Creating a hierarchy in C++

In C++, you can create a hierarchy of classes. When you take one class and create a new one under it, such as creating Toyota from Vehicle, you are deriving a new class.

To derive a class from an existing class, you write the new class as you would any other class, but you extend the header after the class name with a colon, :, the word public, and then the class you’re deriving from, as in the following class header line:

class Toyota : public Vehicle {

When you do so, the class you create (Toyota) inherits the member variables and functions from the previous class (Vehicle). For example, if Vehicle has a public member variable called NumberOfWheels and a public member function called Drive, the class Toyota has these members, although you didn’t write the members in Toyota.

Listing 7-12 shows a class inheritance. We started with a class called Vehicle, and we derived a class called Toyota. In main, we created an instance of Toyota, and we called two member functions for the instance, MeAndMyToyota and Drive. The definition of the Toyotaclass does not show a Drive function. The Drive function was inherited from the Vehicle class. You can call this function like a member of the Toyota class because in many ways it is.

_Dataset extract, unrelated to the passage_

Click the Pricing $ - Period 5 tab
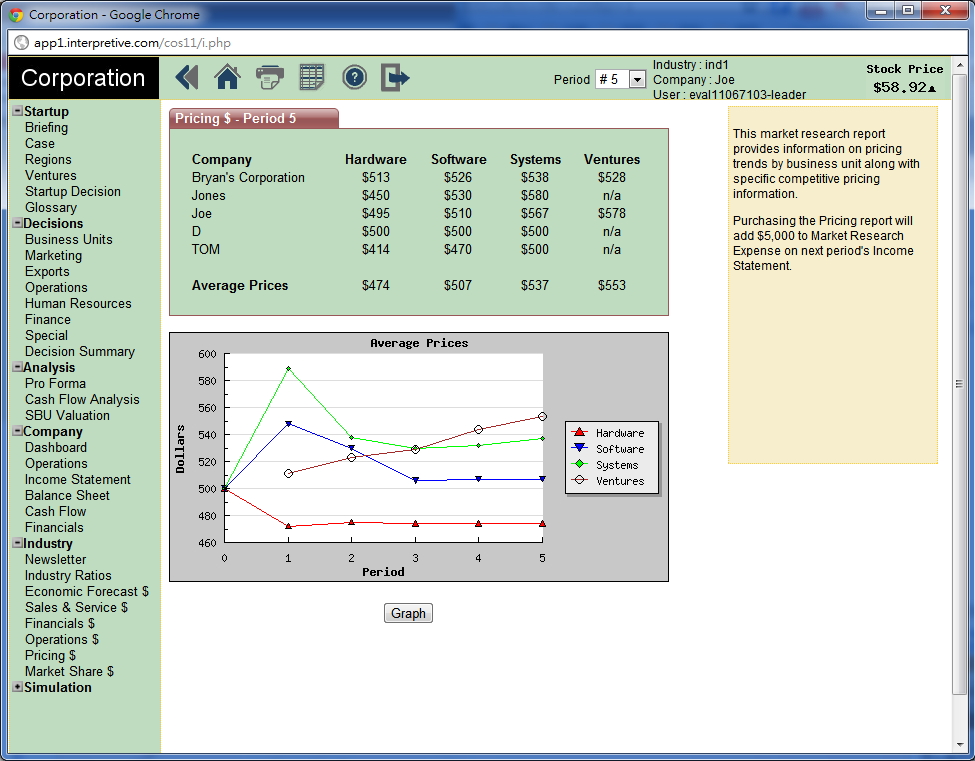This screenshot has height=761, width=975. [x=254, y=118]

Listing 7-12: Deriving One Class from Another

#include <iostream>

using namespace std;

class Vehicle

{

public:

int NumberOfWheels;

void Drive()

{

cout << “Driving, driving, driving...” << endl;

}

};

class Toyota : public Vehicle

{

public:

void MeAndMyToyota()

{

cout << “Just me and my Toyota!” << endl;

}

};

int main()

{

Toyota MyCar;

MyCar.MeAndMyToyota();

MyCar.Drive();

return 0;

}

When you run this program, you see the output from two functions:

Just me and my Toyota!

Driving, driving, driving...

imageSome people use the term parent class for the first class in a hierarchy and child for the one that is derived. However, these are not the best terms because some people use them to mean that one class has an instance of another class as a member variable. In that case, the parent class has as a member the child class. A better term is base class and derived class. You derive a class from the base class. The result is a derived class.

Understanding types of inheritance

When you create a class, member functions can access both public and private member variables and functions. Users of the class can access only the public member variables and functions. But when you derive a new class, the picture changes. The derived class cannot access the private members in its own class. Private members are reserved for a class itself and not for any derived class.

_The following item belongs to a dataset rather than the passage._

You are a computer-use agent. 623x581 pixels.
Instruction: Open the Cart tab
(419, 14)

When members need to be accessible by derived classes, there’s a specification you can use beyond public and private: protected.

image Protected members and private members work the same way, but derived classes can access only protected members, not private members. Users can’t access either class.

image We avoid private members unless we know that we won’t derive classes from a member. When we’ve derived classes from other people’s classes with private unprotected members, we couldn’t add all the cool features we wanted. My derived class required access to those private members, so we had to mess up the original code to modify the original class. If the original programmer had used protected members, our derived class could access the members without changing the original code!